Scientific classification
- Kingdom: Animalia
- Phylum: Mollusca
- Class: Gastropoda
- Subclass: Vetigastropoda
- Order: Trochida
- Superfamily: Trochoidea
- Family: Trochidae
- Genus: Alcyna
- Species: A. kingensis
- Binomial name: Alcyna kingensis (Gabriel, 1956)
- Synonyms: Cantharidus kingensis Gabriel, C.J. 1956

= Alcyna kingensis =

- Authority: (Gabriel, 1956)
- Synonyms: Cantharidus kingensis Gabriel, C.J. 1956

Species of gastropod

Alcyna kingensis, common name the King Island kelp shell, is a species of sea snail, a marine gastropod mollusk in the family Trochidae, the top snails. This endemic Australian species reaches approximately 5–7 mm in shell diameter and is characterized by its globose-conical shape with intricate spiral sculpture. Found exclusively in the Bass Strait region, particularly around King Island and northern Tasmania, it inhabits shallow subtidal kelp beds at depths of 2–15 meters.
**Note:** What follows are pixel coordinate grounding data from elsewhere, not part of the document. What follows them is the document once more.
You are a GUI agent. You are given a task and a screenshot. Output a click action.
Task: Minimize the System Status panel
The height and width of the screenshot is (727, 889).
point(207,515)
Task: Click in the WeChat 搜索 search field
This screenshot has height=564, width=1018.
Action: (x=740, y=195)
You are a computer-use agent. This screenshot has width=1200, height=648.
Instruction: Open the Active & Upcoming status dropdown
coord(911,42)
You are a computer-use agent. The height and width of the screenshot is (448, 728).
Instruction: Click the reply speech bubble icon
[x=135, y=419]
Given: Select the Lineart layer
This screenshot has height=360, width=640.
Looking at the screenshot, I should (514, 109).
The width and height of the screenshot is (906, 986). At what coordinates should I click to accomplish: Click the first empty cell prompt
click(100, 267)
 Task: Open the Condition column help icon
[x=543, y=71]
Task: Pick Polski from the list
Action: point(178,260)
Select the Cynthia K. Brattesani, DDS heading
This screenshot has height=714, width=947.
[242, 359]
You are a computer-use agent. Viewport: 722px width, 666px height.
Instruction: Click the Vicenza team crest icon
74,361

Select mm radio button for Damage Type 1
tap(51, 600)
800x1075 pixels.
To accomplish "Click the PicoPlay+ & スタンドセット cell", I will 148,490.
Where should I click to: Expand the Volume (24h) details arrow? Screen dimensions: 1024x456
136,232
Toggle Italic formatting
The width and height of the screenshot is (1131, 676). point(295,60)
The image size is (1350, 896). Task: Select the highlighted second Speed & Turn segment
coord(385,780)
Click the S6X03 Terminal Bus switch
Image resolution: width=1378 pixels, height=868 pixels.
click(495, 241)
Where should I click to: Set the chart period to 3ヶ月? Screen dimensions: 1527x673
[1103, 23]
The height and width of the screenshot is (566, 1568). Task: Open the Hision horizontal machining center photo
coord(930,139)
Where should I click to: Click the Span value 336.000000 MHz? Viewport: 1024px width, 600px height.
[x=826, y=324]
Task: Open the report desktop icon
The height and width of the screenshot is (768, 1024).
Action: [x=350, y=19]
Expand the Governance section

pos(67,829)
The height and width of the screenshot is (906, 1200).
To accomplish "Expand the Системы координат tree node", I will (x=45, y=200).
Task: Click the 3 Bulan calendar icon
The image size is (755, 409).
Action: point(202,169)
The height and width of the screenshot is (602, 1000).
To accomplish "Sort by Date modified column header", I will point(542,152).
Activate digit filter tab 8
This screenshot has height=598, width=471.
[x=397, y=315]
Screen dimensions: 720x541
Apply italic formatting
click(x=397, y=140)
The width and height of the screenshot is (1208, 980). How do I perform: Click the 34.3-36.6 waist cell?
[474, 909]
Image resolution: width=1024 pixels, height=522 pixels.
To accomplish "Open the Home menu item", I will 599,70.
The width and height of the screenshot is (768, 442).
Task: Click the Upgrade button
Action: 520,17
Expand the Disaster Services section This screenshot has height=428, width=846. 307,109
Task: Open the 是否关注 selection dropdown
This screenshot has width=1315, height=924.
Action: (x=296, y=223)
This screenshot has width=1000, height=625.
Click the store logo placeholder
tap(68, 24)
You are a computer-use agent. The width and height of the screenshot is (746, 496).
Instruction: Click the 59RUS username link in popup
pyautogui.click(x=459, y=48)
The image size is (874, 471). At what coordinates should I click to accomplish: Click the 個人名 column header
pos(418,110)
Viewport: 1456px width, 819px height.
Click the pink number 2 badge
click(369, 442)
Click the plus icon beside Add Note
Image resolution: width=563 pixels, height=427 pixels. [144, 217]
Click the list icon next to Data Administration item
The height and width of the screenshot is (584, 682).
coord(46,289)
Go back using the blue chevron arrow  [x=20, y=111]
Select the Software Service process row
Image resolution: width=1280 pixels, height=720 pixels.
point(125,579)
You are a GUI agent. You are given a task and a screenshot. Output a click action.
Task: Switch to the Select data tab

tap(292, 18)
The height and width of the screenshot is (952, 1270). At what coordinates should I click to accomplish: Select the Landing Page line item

Like other trochids, A. kingensis grazes on microalgae and detritus, playing an important role in coastal ecosystem dynamics. The species was first described by Petterd in 1879 based on specimens collected from King Island's eastern coast.

==Description==

The size of the shell attains 5–7 mm.
==Distribution==
This marine species is endemic to Australia and occurs off Tasmania.